The Hangover Cure Challenge
March 22nd, 2010When I first heard you could drink THC, I thought they had found a way to filter bong water, which I didn’t find appealing at all. Then I learned that it actually stands for The Hangover Cure. They promise to prevent a hangover after a night of heavy drinking. All you have to do is drink their magic powder mixed into a glass of water (tap water, spring water, filtered water – any water you want. ‘Cept bong water; that’s just nasty).

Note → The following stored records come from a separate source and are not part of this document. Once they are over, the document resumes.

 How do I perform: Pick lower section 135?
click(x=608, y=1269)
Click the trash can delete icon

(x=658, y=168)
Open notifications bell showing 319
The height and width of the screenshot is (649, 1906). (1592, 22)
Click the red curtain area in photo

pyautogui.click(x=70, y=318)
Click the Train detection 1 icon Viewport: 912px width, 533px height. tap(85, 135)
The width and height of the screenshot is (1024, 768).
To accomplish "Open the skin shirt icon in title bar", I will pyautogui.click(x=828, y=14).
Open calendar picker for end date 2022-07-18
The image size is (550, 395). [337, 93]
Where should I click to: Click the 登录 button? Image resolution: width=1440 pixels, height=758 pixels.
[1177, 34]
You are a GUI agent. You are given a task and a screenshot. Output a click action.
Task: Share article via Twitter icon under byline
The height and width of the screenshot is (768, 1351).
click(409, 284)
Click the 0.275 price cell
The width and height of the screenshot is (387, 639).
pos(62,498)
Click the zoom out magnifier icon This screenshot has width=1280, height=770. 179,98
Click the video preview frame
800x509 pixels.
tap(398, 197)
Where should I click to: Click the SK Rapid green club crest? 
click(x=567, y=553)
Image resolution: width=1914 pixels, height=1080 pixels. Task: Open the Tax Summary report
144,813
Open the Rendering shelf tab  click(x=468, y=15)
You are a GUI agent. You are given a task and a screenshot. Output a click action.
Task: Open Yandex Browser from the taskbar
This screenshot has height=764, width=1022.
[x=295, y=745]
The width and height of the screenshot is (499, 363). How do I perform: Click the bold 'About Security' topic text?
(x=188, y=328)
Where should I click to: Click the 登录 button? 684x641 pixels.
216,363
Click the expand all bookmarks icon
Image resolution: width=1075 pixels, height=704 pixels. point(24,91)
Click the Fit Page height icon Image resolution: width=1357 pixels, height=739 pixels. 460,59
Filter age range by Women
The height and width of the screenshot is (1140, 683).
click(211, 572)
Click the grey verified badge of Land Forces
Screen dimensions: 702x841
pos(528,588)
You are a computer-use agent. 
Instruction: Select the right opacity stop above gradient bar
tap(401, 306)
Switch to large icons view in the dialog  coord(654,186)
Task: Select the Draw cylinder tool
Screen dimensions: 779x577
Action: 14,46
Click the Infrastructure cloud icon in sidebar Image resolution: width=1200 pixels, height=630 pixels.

So, I decided that I’d try The Hangover Cure after seeing it all over Twitter. I contacted them and they issued me a challenge: try it, see if it works. Then post on my blog the results, good or bad. I warned them that both of you, my dear readers, take my opinion very seriously. THC stood fast. The gauntlet dropped; I had no choice.
With every intention of thwarting THC’s claims, I geared up for a night of black & tans. “Farewell brave soldiers! Know that you shall not go down in vain.” But, alas! I only had 2 Guinness (for a total of 4 black & tans – not NEARLY enough to test their claims). I had to break out the big guns. “Ketel One martinis? Don’t mind if I do. Repeatedly.”
The rest of the evening is a little blurry. I do remember taking The Hangover Cure; I started to eat the powder like a pixie stick, but decided that if I choked to death, they would win. Dead men don’t hang over. So I mixed it into a glass of water (filtered from my fridge, if you must know) and drank it. I’m not going to promise you a flavor explosion, but neither do they. And it’s not by any means gross. Kinda like peppy Kool Aid.
Fade to black.
You know those days when you wake up naked and the dog won’t come near you, the neighbors give you dirty looks, parts of your body are partially shaved, and you have bruises all over that you can’t explain? Well, The Hangover Cure can’t do a darn thing about that. What it can do, however, is allow you to feel well enough to find the keys to the handcuffs, wash the honey off your junk, sniff out some quasi-clean underwear, and make the coffee (not necessarily in that order). And if it can do that when you’ve been just-plain-stupid drinking in order to prove a point, imagine how you’ll feel after a normal night out at the bar.
Well, played, The Hangover Cure. Well played.